Project Grand Slam – The Queen’s Carnival

Project Grand Slam – The Queen’s Carnival

URL: https://projectgrandslam.com/

Typically operating as five piece, Project Grand Slam, led by bassist and composer Robert Miller, plays like a much larger band. They have somehow managed to balance a muscular sound while maintaining a firm control over the material and never pushing anything to an overwrought level. The production on their fourth album The Queen’s Carnival is every bit as immaculate as their preceding releases and captures a remarkably live sound despite the occasionally spontaneity crushing atmosphere of a recording studio. Like previous releases, Project Grand Slam maintains a primarily instrumental focus and the album’s eleven tracks never have a moment of filler or run too long. This is a masterfully composed work, never uncertain of itself, and has an overarching sense of construction not typically heard on works from its musical area. In some senses, it is a throwback to the way albums were written and recorded during Miller’s formative years, but Project Grand Slam’s music and presentation are thoroughly modern sounding in every way.

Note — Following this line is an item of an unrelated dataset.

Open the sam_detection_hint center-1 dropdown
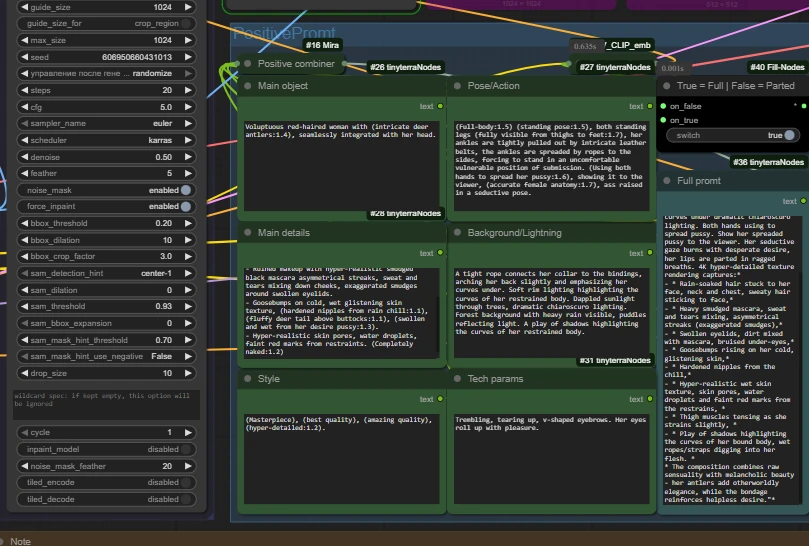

They are quite capable of bowling listeners over with their musical firepower. “Beyond Forever” may leave some slightly shell-shocked by its conclusion – it’s jammed packed with dizzying instrumental turns, passages of ferocious intensity, and memorable melodic strengths. “The Rescue” is an equally intense instrumental that, arguably, stays more in the middle of the road regarding tempo and propulsive force, but it would have worked just as well as the album opener and has undeniably energetic freshness. The same freshness pervades their cover of “You Really Got Me”. It is safe and undoubtedly a little cliché to say that the original songwriter, Ray Davies, would have never imagined his lean and unadorned rocker transformed into a dense, multi-layered rock/jazz fusion gem. “Gorilla” moves the band into a decidedly rockier mode than ever before, but hybridizing his musical pedigree is first and foremost for Miller’s ambitions, so the song never entirely abandons its jazzy influences. The album’s title song will have a lot of fans. Miller and his creative partners sound completely at home with the intensely rhythmic and precise material and a measure of that comfort can be heard in their effortless swing.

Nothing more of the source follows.